**Stated problem:** Copy out the items word for word, starting at the line that contains "You are a computer-use" and running through the end of the items, both ends included. Leave the pictures out.

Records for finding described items
====

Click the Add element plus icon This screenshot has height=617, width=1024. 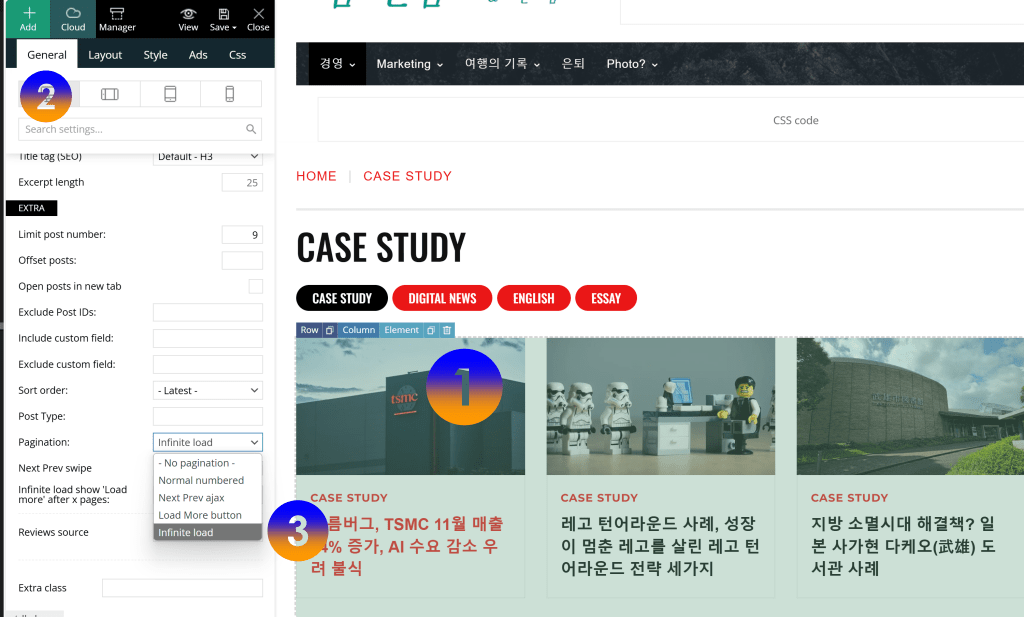coord(28,12)
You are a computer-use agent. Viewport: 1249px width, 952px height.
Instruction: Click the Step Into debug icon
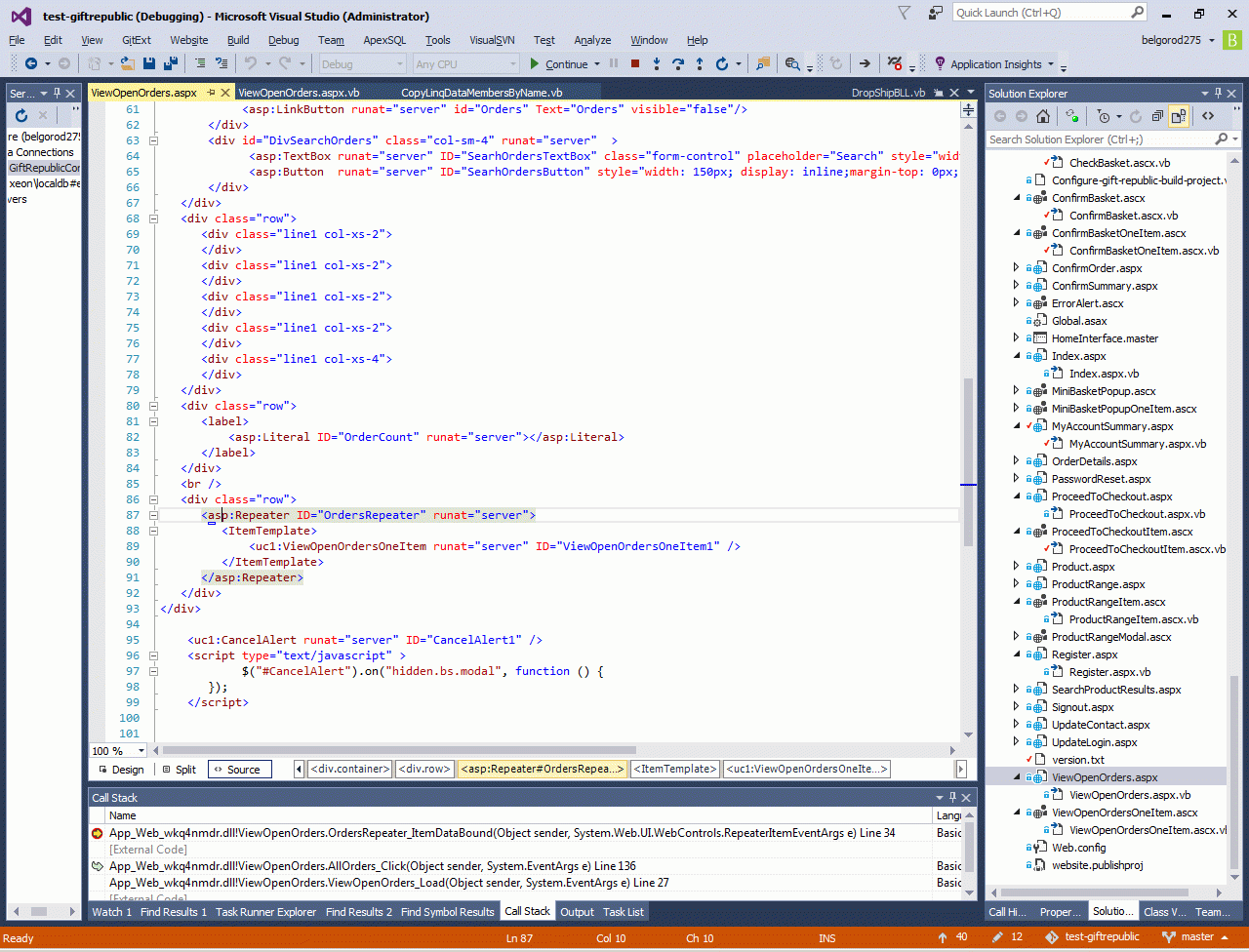pos(657,64)
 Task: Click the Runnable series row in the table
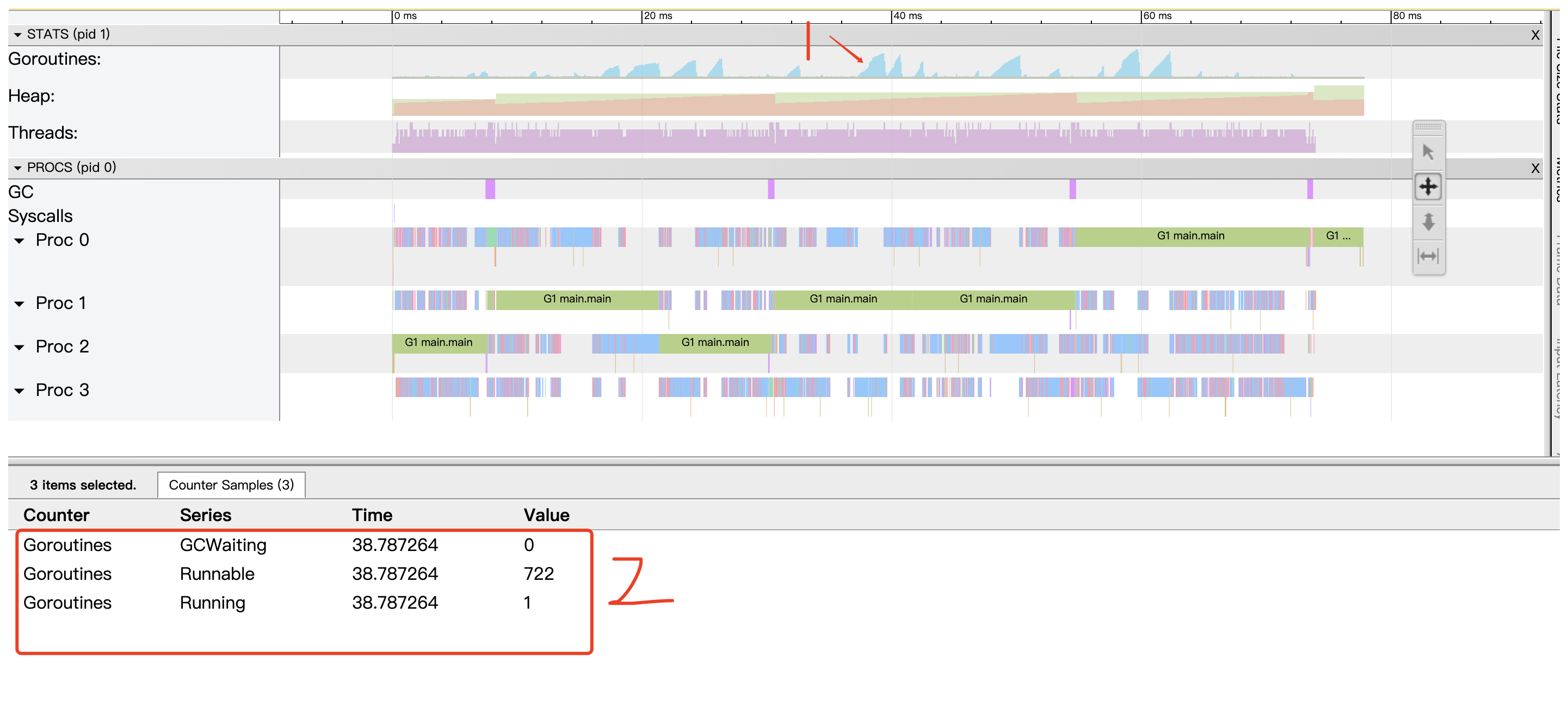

====

**Expected answer:**
You are a computer-use agent. Viewport: 1249px width, 952px height.
Instruction: Click the Step Into debug icon
pos(657,64)
 Task: Click the Runnable series row in the table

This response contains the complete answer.